:: Text provided ::
A question I have pondered for several years now, realizing that America has always been the beacon of hope for the world, is: can we continue to expand our” caregiving” for the world?
I look at the plight of our American citizens, not the rich and powerful, not the celebrities, not the politicians, but the average everyday American who has worked all their lives to raise their children and tried to provide more for them and a better life than they had who are now struck by circumstances, voluntary or involuntary, who cannot find enough to eat, can’t afford medications in healthcare, can’t afford housing, and who are steadily becoming more downtrodden and depressed in this land of plenty called America.
We have children who go hungry, children who are abused and neglected, and yet we seem to put our emphasis more on the” children of the world” than the children of America. Drug use, depression, mental illness are all becoming more prevalent and in some places are reaching epidemic proportions. Children are now raised on violent video games and movies that depict, in much, much too gory detail, the murder and indifference to violence against others. I believe we have developed an indifference in many of our young people to the actual horror and suffering that violence and murder cause. And it does not limit this indifference to peers of the young people, but their fellow humans of any age, race, creed, or color. In simple terms, we are teaching some of our young people that the law of the jungle, survival of the fittest, is the answer to all life’s questions.
In addition, young people are coming from college with an education that qualifies them sometimes for jobs that no longer exist, or have limited opportunities, which leads them into a state of mind that, at a very young age, they have reached the limits of their potential.

:: Material provided ::

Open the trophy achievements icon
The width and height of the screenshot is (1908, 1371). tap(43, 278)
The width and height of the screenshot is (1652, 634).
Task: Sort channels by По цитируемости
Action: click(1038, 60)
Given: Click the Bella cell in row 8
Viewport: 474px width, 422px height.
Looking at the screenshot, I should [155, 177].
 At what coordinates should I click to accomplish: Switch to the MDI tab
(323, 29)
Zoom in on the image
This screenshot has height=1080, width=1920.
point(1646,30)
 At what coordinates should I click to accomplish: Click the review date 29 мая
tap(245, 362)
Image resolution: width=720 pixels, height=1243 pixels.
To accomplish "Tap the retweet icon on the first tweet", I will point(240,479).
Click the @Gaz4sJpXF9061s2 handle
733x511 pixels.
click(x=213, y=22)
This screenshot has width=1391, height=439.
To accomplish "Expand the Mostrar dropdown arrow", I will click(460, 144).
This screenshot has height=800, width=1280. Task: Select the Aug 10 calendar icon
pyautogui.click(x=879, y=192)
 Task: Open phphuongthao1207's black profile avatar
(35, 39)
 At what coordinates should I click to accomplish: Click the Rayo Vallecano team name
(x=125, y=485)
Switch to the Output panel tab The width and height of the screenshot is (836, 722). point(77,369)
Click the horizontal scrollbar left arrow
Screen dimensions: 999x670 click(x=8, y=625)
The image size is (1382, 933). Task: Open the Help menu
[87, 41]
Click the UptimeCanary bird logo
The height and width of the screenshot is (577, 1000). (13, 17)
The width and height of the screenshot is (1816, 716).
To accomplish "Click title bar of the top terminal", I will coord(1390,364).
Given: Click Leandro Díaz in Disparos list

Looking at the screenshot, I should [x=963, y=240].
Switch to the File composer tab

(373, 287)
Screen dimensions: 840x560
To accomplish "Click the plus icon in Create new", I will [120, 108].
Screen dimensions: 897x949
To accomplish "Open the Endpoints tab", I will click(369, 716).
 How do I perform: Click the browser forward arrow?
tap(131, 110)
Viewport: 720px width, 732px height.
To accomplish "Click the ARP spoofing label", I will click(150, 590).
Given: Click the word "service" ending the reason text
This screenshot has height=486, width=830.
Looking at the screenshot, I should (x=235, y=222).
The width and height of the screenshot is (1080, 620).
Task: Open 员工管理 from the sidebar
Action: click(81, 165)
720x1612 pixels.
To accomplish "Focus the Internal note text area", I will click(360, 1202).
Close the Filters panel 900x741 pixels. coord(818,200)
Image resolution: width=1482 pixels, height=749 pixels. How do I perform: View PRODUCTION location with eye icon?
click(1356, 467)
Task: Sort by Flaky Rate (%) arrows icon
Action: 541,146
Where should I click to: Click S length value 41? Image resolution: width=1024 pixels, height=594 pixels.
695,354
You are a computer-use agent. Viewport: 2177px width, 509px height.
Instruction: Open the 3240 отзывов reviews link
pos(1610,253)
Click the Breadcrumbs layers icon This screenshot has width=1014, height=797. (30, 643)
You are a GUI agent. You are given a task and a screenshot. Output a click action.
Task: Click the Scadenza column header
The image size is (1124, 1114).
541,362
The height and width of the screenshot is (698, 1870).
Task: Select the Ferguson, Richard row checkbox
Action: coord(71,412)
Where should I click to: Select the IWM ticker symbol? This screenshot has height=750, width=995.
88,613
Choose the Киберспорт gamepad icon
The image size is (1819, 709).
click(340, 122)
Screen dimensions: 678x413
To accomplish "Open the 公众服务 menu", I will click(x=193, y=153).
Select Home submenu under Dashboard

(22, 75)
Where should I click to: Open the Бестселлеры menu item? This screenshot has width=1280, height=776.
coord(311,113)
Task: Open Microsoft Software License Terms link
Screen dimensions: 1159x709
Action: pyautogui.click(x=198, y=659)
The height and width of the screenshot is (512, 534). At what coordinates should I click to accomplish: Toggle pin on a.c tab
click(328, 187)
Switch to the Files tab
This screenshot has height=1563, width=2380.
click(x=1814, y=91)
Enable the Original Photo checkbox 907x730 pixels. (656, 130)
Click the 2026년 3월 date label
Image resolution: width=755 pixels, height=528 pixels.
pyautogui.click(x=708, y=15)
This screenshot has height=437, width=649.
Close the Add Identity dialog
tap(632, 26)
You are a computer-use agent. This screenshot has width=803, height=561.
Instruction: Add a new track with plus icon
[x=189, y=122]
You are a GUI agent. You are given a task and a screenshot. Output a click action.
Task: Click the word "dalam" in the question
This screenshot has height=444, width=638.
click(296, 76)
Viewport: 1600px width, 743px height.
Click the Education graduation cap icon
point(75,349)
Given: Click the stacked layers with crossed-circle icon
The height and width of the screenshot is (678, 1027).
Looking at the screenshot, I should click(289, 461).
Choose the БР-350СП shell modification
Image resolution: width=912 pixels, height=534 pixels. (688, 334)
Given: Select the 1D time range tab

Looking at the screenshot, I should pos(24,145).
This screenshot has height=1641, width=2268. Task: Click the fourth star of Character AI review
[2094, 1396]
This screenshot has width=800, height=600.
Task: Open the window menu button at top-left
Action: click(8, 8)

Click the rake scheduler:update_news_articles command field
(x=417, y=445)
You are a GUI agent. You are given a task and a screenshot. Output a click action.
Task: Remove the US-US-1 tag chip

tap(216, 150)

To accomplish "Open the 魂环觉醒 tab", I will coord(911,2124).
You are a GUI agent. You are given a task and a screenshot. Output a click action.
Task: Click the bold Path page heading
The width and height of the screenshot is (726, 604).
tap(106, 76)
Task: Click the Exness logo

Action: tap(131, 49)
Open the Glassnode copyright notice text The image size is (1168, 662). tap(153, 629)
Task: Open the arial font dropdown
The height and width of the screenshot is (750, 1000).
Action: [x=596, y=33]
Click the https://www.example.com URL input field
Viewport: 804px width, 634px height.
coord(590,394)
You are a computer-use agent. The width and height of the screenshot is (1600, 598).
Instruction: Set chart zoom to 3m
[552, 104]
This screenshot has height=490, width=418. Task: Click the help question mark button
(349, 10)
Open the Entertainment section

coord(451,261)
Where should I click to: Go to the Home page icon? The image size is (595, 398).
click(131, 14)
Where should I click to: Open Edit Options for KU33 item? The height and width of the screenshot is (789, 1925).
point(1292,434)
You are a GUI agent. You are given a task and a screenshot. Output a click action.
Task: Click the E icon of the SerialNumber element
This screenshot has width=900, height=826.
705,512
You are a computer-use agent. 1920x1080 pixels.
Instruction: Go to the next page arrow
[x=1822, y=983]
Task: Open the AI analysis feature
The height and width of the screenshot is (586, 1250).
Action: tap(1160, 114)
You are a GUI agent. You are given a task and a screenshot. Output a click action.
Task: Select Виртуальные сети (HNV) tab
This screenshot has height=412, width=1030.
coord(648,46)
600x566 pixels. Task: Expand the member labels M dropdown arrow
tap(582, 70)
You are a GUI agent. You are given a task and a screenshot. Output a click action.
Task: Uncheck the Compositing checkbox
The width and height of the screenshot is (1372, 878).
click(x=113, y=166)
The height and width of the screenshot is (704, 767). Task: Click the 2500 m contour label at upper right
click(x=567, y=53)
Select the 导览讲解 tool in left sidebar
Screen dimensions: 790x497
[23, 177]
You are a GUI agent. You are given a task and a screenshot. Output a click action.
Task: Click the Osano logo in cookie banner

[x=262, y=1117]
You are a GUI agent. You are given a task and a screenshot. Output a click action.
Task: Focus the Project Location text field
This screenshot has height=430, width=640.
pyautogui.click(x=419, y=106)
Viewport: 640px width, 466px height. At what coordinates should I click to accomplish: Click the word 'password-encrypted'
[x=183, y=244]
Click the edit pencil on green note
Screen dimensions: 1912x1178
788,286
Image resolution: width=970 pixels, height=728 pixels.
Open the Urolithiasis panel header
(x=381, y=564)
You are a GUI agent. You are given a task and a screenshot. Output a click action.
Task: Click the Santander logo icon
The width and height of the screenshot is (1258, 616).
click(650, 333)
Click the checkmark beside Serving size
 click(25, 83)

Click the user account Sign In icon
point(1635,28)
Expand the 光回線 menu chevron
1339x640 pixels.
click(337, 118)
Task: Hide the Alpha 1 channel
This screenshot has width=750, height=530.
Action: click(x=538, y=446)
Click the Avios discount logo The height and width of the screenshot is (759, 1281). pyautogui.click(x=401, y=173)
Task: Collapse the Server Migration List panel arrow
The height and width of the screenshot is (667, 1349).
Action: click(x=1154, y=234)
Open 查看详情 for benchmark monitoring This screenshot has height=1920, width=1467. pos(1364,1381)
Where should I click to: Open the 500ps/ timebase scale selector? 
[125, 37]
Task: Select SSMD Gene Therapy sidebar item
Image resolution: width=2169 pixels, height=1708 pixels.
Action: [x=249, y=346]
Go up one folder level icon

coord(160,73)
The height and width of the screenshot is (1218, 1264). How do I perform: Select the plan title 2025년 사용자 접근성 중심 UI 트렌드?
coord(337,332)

:: Work task A ::
Answer these questions from the essay on America's caregiving for the world.
(i) Which two things does the essay say struggling average Americans cannot afford?
(ii) What does the essay say children are now raised on?
(iii) What kind of jobs does the essay say a college education sometimes qualifies young people for?
:: Work task B ::
Carry on the essay on America's caregiving for the world from its last sentence.

:: Answer area A ::
(i) Medications in healthcare, and housing.
(ii) Violent video games and movies.
(iii) Jobs that no longer exist, or that have limited opportunities.

:: Answer area B ::
Then we come to what may refer to as the” Golden Years”, which I can tell you from experience, are anything but Golden. We have hard-working older Americans who find themselves looked upon by society mostly as a drain on society. Their opinions and experiences are looked at as ancient history as opposed to being revered and listened to. The plight of these older people is truly so very sad. Eventually, their health declines, sometimes their mental faculties, and they find themselves being warehoused into nursing and assisted living facilities. Now, let me say right here, the people that work in the nursing homes and assisted living facilities are, in general, caring, hard-working, nurturing people.
But the older generation finds themselves in these facilities without friends, and unfortunately sometimes, without contact with relatives, and in the situation where all their old friends are in similar straits or have passed on. No matter how caring, or how nice, these facilities are, they are hardly the homes needs people grew up in, or the nurturing family and that they have become used to. Young people tend to either make fun of them or look at them as a drain on society because of their age. I find it very ironic that young people think this way, but continued to vote for people in their twilight years for political office.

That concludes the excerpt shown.